With our twenty-four hours entering its late, starry night stage, Eris had found her space out on the balcony. I was concerned about her thoughts. It was getting late and it was time to confront Eris. I still recall the view of her leaning over the metal railing in a dim, cool, evening atmosphere. She seemed stuck in an aura of anxiety and depression. She confessed that she once believed in love, in that she finds herself with significant others she thought she could call her soulmate, but in the end, she always finds the one thing fictional art mediums capture perfectly. Too many times she has been haunted by the pained emotion. Too frightened by the horrors a mistake could lead to. Through her ramblings I knew what I wanted to say. I love her... I didnt even look at the other one. It was a word she was afraid of, but it was what I had felt for her. She was scared in the moment, yet somewhere her courage turned back. She loved me too. The night ended with the lovers touch, a touch different than the night previous. The morning after was no different. She was gone again, yes, though she revised the word into a different definition. She had not simply gone to work. She was gone from my life. The Eris then had not lost her courage nor her love, but regained her senses. She did not want the love to be a bad memory. She wanted to take away what she has. Cherish it forever. I knew I had to do the same. To return back to my monotone life and return empty handed once again. It was only physically, for my memory will keep the one time experience held on for time to come, never to let go. Unlike how I had almost let the mobile device slipped from my hand with only the words "--True End--" on the screen. I was dumbfounded. I was overall overwhelmed with the pieces I had to put together. I had fallen in love with fictional character, something I had not truly experienced in years. It was something I thought I had grown out of as I made my way off into adulthood.

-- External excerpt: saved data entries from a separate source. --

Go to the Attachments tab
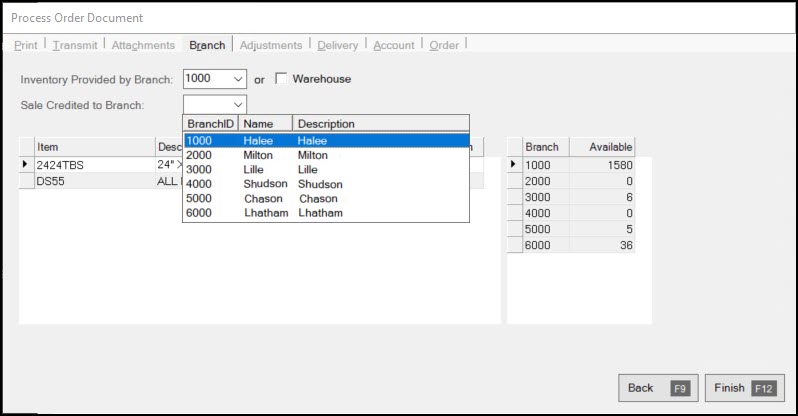Screen dimensions: 798x416 [x=143, y=45]
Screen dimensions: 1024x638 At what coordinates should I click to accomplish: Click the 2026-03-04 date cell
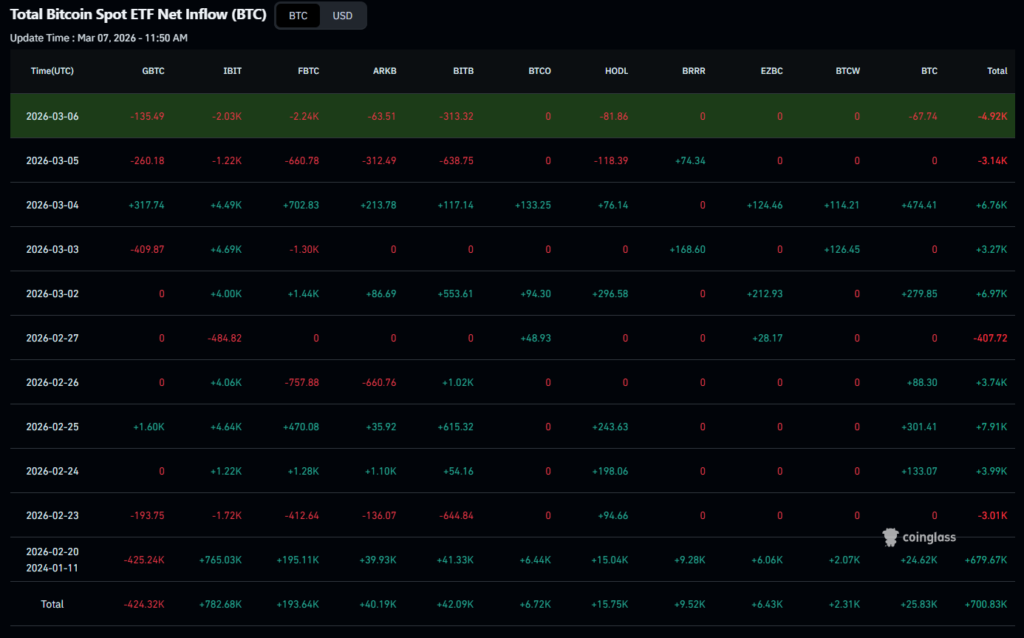(x=52, y=205)
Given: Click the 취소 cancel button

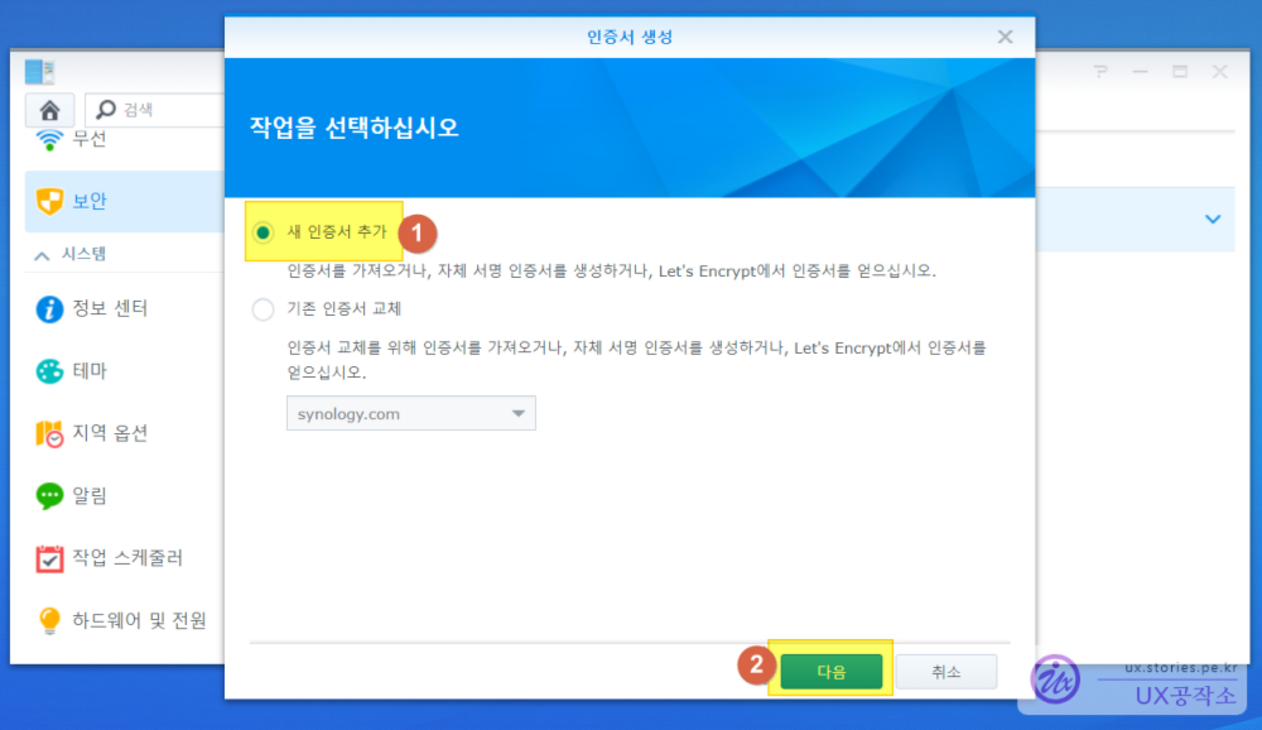Looking at the screenshot, I should [x=946, y=672].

To this very moment, I still do not know why I did. If I truly fell for Eris the Mink, or if I unconsciously selected the ending I had already previously knew how to get. The day after playing the game, such as one should with the genre, I returned to the Visual Novel to uncover the things I missed, seeing different versions of the story, and meeting different sides of Eris. From failure to success and all the stories in between, not one run compared to the first. To find it simple, I coursed myself through an important life lesson. That is, life is short, moments are fleeting, that to live a joyful experience with passion, and to cherish the good memories that will last a lifetime.